Une fois qu’il est allongé, ses médecins et chirurgiens l’entourent, manifestant leur parfaite incompétence. Ils commencent par laisser les barbiers retirer les principales échardes fichées dans la partie gauche de son visage. Comme le souverain a le mauvais goût de se tordre de douleur, ils s’interrompent avant d’en avoir terminé. Jean Chapelain, le premier médecin du roi, ordonne alors la panacée de cette époque : la saignée. Peu importe que le blessé ait déjà perdu beaucoup de sang. Et comme il n’est pas suffisamment faible, pour combattre sa fièvre, les apothicaires lui font absorber un puissant émétique composé de rhubarbe et de momie (mélange de bitume et de poix). Le malheureux réagit en se vidant par les deux extrémités.
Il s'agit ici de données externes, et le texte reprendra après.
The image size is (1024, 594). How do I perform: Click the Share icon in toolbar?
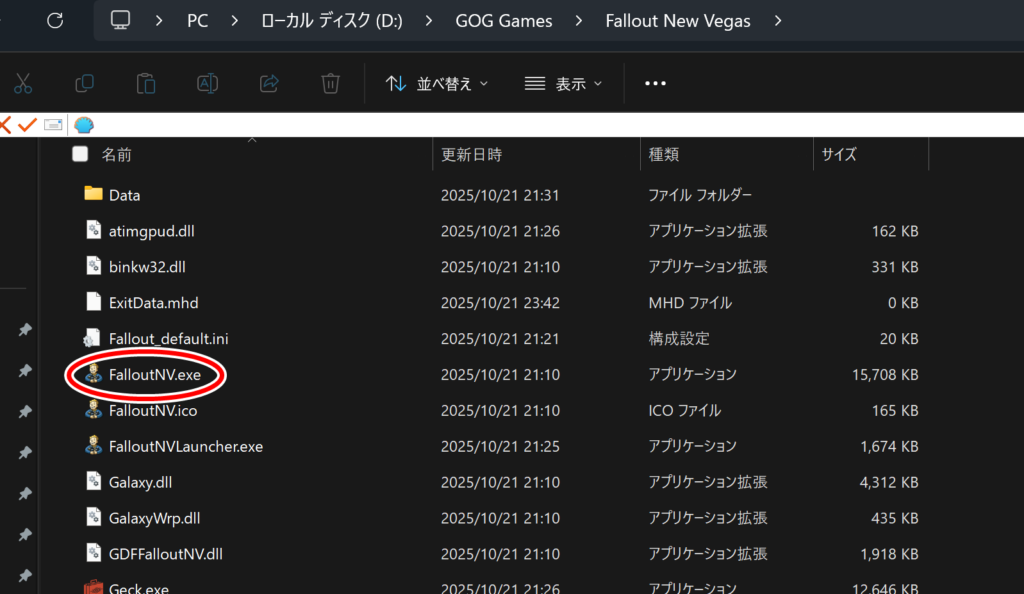[x=269, y=84]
« Esbranlement du cerveau »
On a dit qu’Ambroise Paré, chirurgien ordinaire du roi, est appelé au chevet du blessé. C’est logique, néanmoins la description de la blessure du roi qu’il laisse dans son journal ne permet pas de juger s’il est réellement présent. Il écrit : « ... un esclat du contrecoup luy donna au-dessus du sourcil dextre et lui dilacéra le cuir musculeux du front près l’os, transversalement jusques au petit coin de l’oeil senestre, et avec ce plusieurs petits fragmens ou esquilles de l’esclat demeurèrent en la substance dudit oeil sans faire aucune fracture aux os. Donc, à cause de telle commotion ou esbranlement du cerveau, il décéda l’onzième jour qu’il fut frappé. »
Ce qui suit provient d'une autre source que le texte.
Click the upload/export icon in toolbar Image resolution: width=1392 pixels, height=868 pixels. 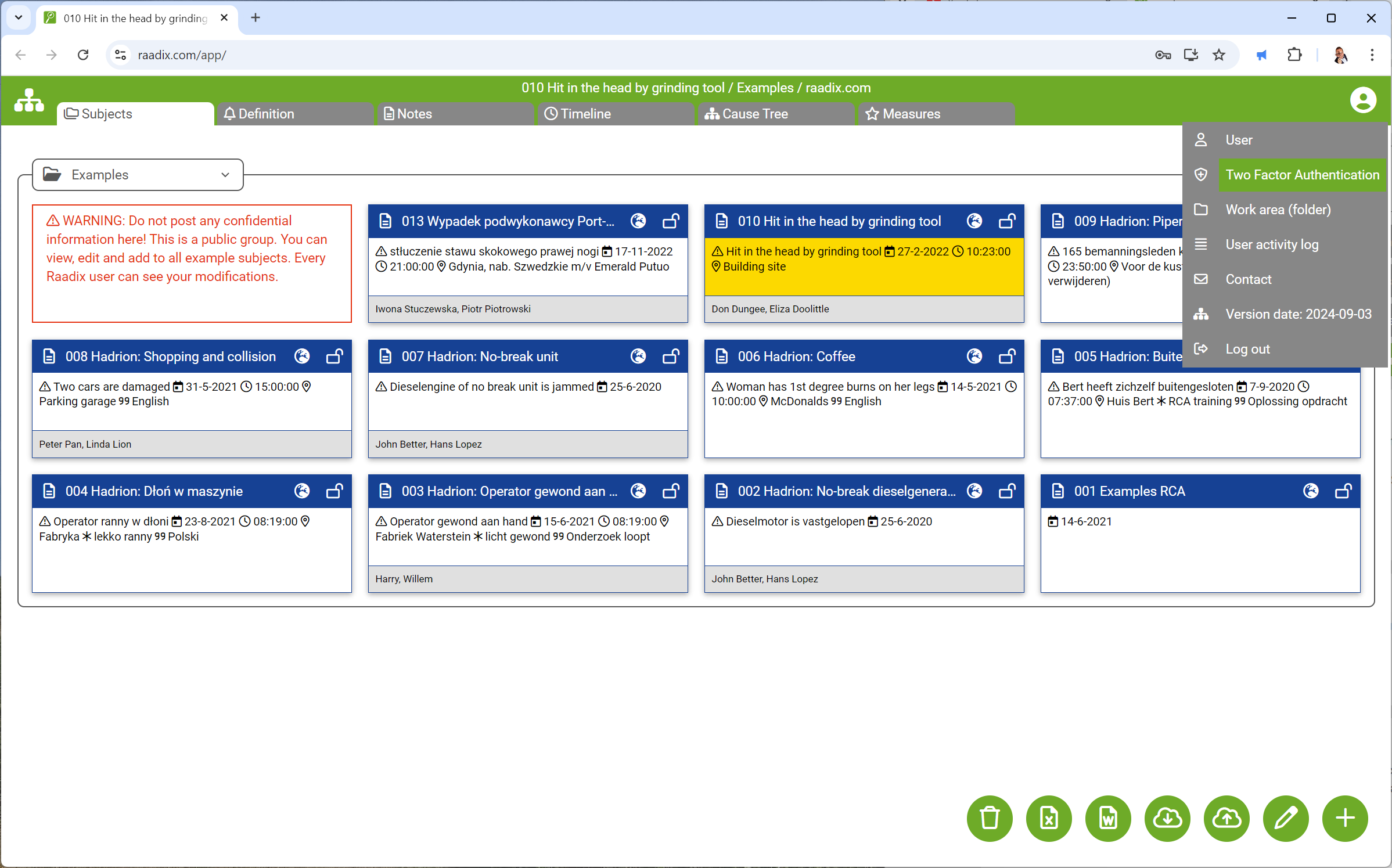click(x=1227, y=818)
Avant de sonder la plaie avec leurs instruments, les chirurgiens ont besoin de connaître sa forme et sa direction. Leur appareil d’IRM étant tombé en panne, ils décident d’organiser une reconstitution avec de vraies têtes fraîchement coupées. Rien de plus facile à cette époque, il suffit de demander. Aussitôt, quatre détenus de la prison du Châtelet sont décapités, sans que maître Vergès, appelé en urgence, puisse rien faire pour eux. Des éclats de bois sont fichés de force dans les quatre têtes qui sont, ensuite, sciées en deux. Mais la méthode est trop rustique pour apprendre quoi que ce soit aux chirurgiens.
Reliques
Le quatrième jour après la blessure, la température du blessé connaît un répit. Henri II reprend connaissance. Juste le temps de demander à Catherinette de Médicis de hâter la signature du mariage de sa soeur et de signer un brevet de maréchal de France pour Vieilleville. Trouve-t-il le temps de dire adieu à sa maîtresse, Diane ? On ne le sait pas. En tout cas, le roi retombe vite dans le coma. Reçoit-il la visite du grand anatomiste Vésale, médecin de Philippe II ? On le prétend, mais lui ne l’écrit nulle part dans ses Mémoires. À partir du 5 juillet, le roi se met à délirer. Son état ne fait qu’empirer. Le 9, en désespoir de cause, il ne reste qu’à faire appel à la clémence de Dieu. Des processions sont organisées dans Paris. Toutes les saintes reliques rassemblées depuis Saint Louis sont exposées au peuple. Sans effet. Les corps de saint Marcel et de sainte Geneviève sont promenés dans les rues de la capitale. Dieu y reste sourd. Bref, le 10 juillet, vers 15 heures, Henri II meurt après un dernier spasme horrible. Cela lui apprendra à ne pas prendre au sérieux ce quatrain de Nostradamus :

« Le lion jeune le vieux surmontera
En champ bellique par singulier duelle,
Dans cage d’or les yeux lui crèvera,
Deux classes une puis mourir mort cruelle. »
Pour cette histoire, nous avons pioché dans la merveilleuse réédition des Morts mystérieuses de l’histoire, du docteur Cabanès, par les éditions de l’Opportun.